A possible solution that just came to mind. It sidesteps the issue of metadata. It assumes that files end with the image itself, that all the metadata is at the beginning of the file.

Let's refer to the current backup drive as the gold drive.

For images on the gold drive:

1. Remove any embedded thumbnail.
2. Chunk up the file starting at their end by tailing off, say, M=100k bytes. Refer to the first tailing (that contains the end of the file) as the end-chunk.
3. Compute the md5sums of each chunk and store them in a master list called the goldlist.

For images on the old drives:

1. Remove any embedded thumbnail.
2. Tail off the last M bytes a file.
3. Compute its md5sum.
4. CLASS U: If the sum is not in the goldlist, then conclude the file is unique to the gold-drive. Copy it to the gold-drive. Compute md5sums of remaining chunks and add them to the goldlist. Go on to the next file.
5. Otherwise, tail off the second to last M bytes. But if the remaining bytes are less than, say, N=50k, then don't tail off the M bytes. Instead process the remaining as a slightly oversized chunk.
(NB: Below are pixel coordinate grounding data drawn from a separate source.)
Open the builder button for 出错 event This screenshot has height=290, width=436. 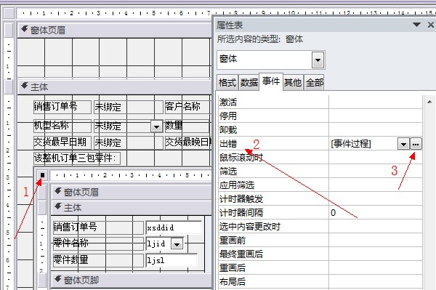[x=416, y=144]
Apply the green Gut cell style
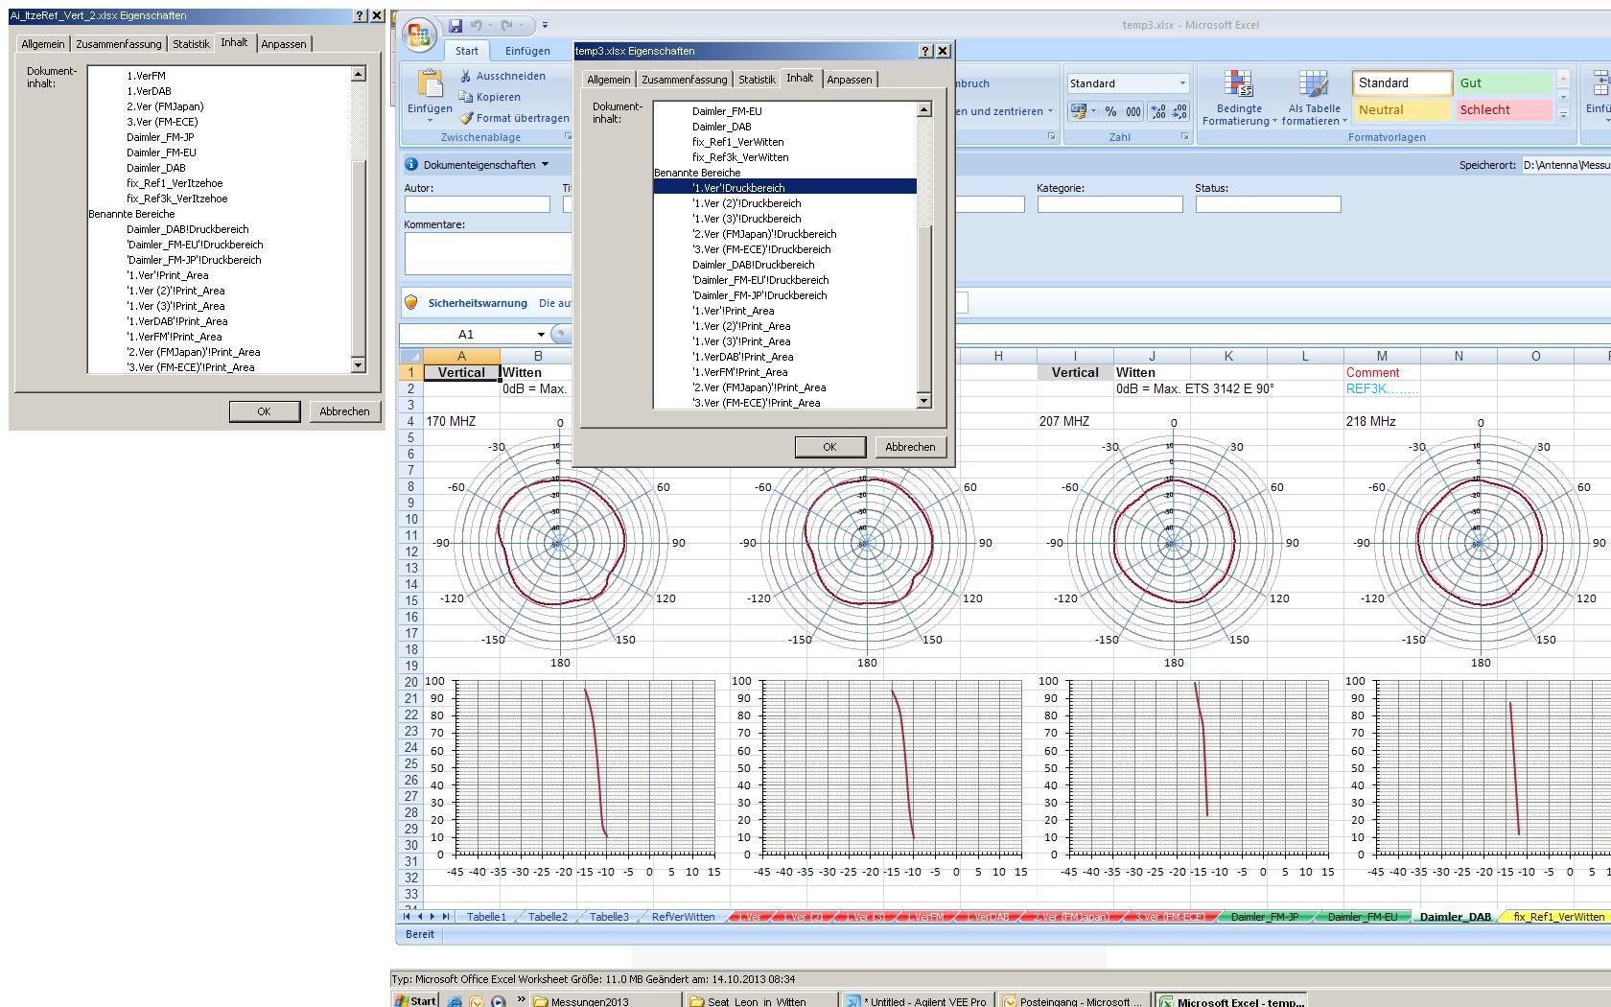 point(1503,83)
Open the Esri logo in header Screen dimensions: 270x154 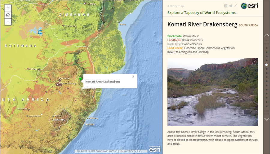click(249, 6)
N needs to be larger than the largest space consumed by the header regions (thumbnails excluded).
6. Compute the chunk's md5sum.
7. Compare to goldlist, and so on.
8. CLASS D: If the sums for all the chunks are in the goldlist, then conclude it is a duplicate.
9. CLASS P: If the sums for all chunks but the last are in the goldlist, then conclude it is probably a duplicate.

Class P will contain images that are on the gold-drive, but have different exifdata, or have corruption/data-rot in the leading bytes of the image.
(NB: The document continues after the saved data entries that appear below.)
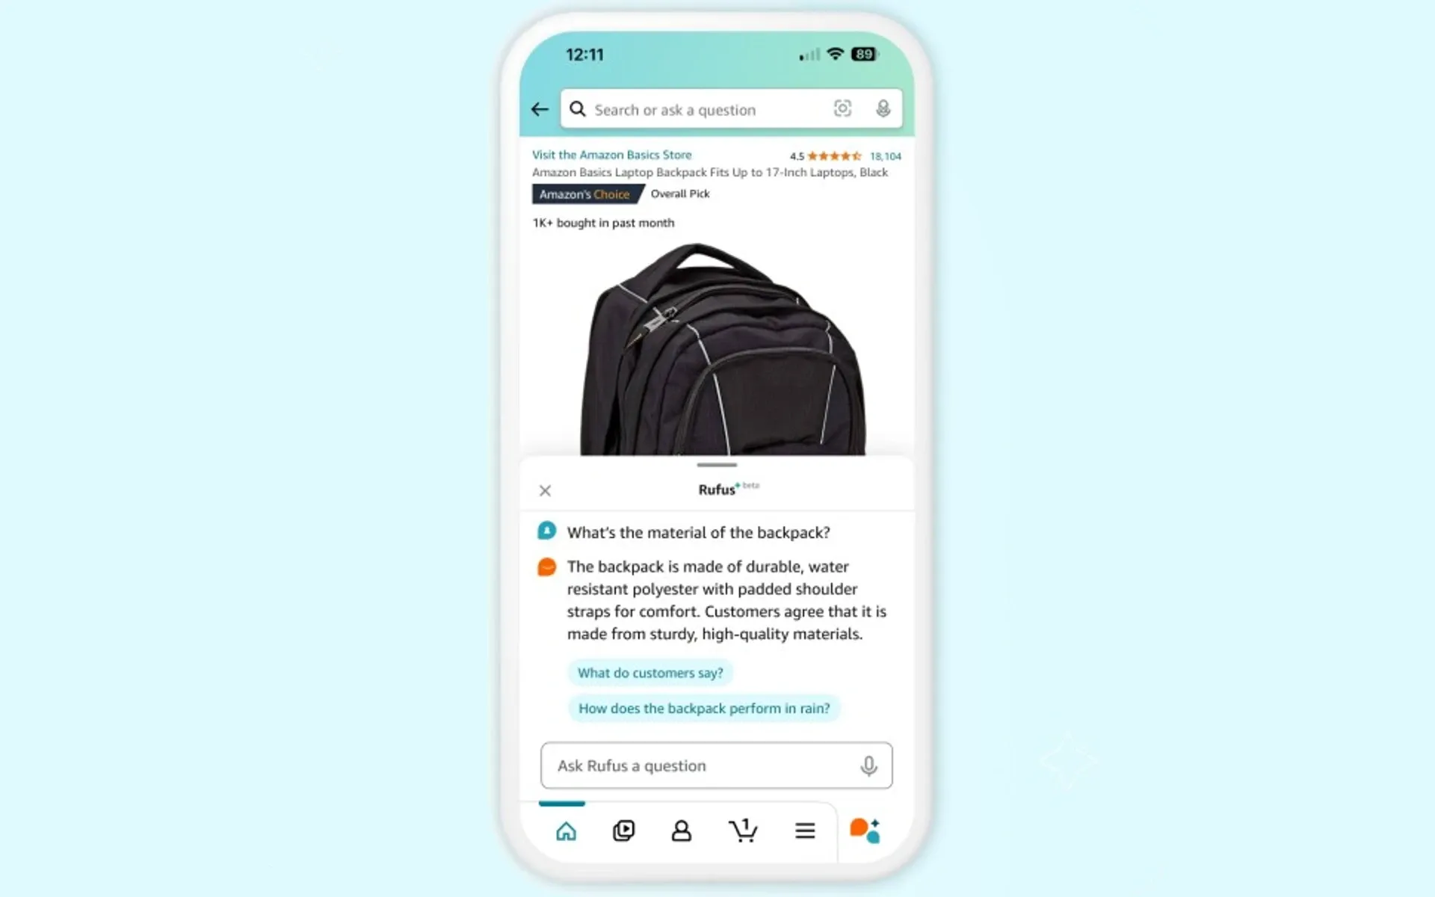Select the 'Ask Rufus a question' input field

pos(717,765)
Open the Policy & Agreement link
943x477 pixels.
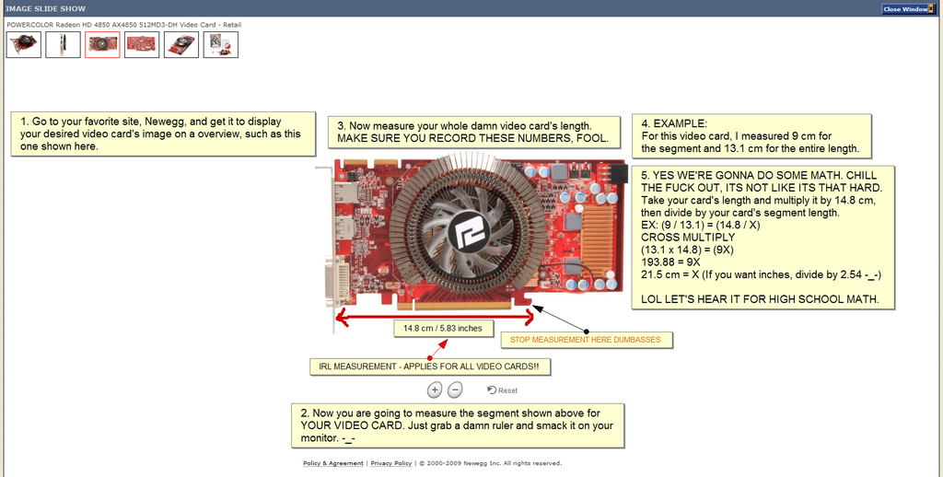coord(332,463)
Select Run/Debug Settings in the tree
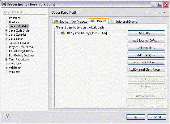Screen dimensions: 170x124 (x=21, y=55)
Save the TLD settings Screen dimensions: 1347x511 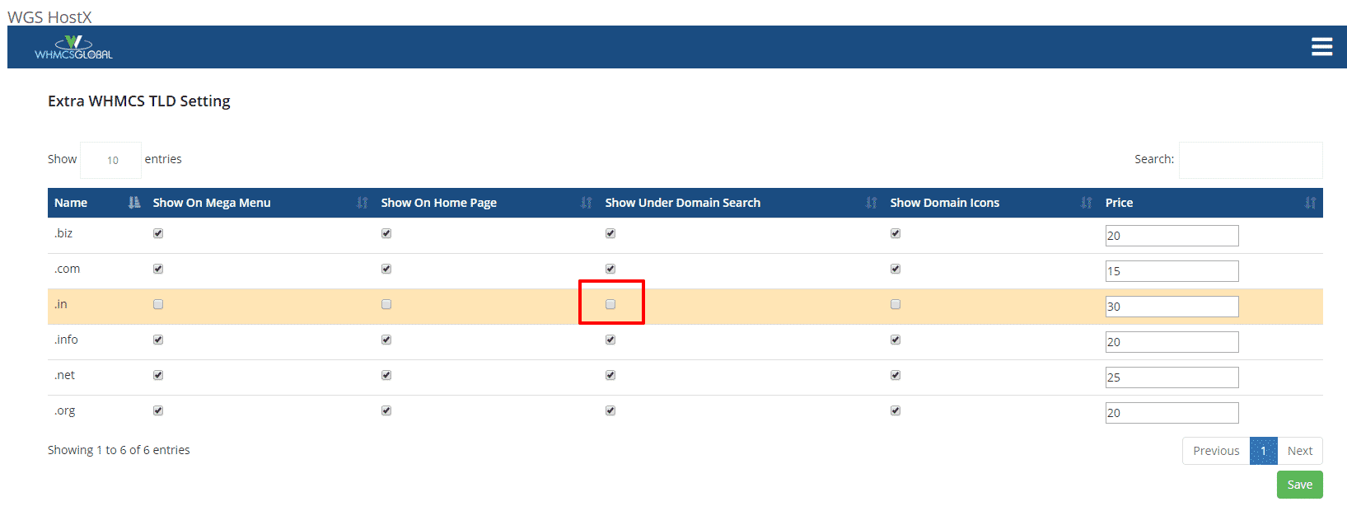click(x=1299, y=485)
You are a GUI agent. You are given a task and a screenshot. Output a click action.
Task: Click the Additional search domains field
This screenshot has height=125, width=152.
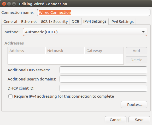(x=103, y=79)
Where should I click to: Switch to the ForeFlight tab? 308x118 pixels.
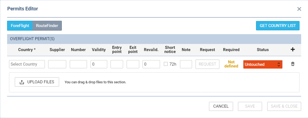click(20, 26)
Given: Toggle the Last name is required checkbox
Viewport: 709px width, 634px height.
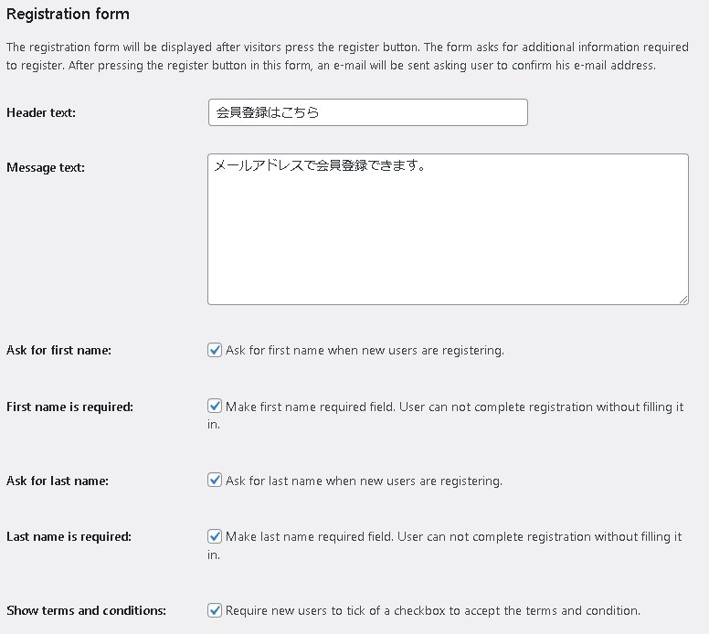Looking at the screenshot, I should [215, 537].
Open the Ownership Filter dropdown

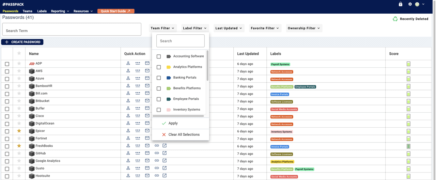304,28
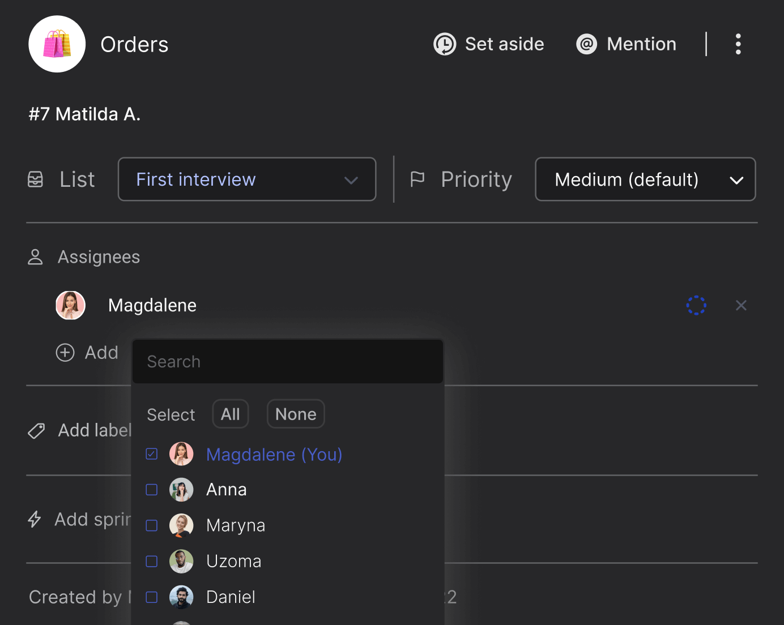Click the Search input field
Screen dimensions: 784x625
pyautogui.click(x=287, y=361)
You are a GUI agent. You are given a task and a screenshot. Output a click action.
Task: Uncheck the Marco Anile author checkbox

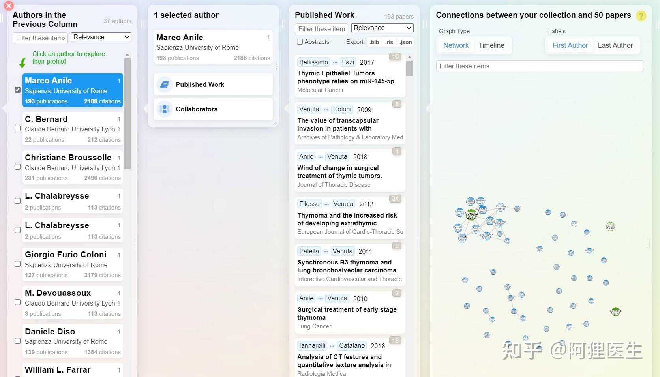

When done, examine CLASS P interactively, comparing them to their mates on the gold-drive.

See EDIT #3 to OP.

Assignment into CLASS U and D should be 100% accurate.

The size of CLASS P depends on the chunk size M, since the first M+N bytes of a file almost certainly contain some image data (and all the metadata)

Answer 7

If old drives contain mostly duplicates (including metadata) then use two steps to find the uniques as defined in the OP (which considers two files to be duplicates even if they differ in metadata):

1. Use md5sums of intact unstripped files to identify which files on the old drives are unique (in this alternate sense) to the current backup drive, assigning them to either CLASS uU (unstripped-Unique) or CLASS D(upilcate). CLASS D will be 100% accurate. CLASS uU ought to be small (by above assumption) and contain a mix of true duplicates (in the OP Sense) and true uniques.

2. Working with the small, i.e. managable, set of files in CLASS uU, use md5sums and various stripping techniques to design a method of file comparison that is useful for purposes laid out in OP.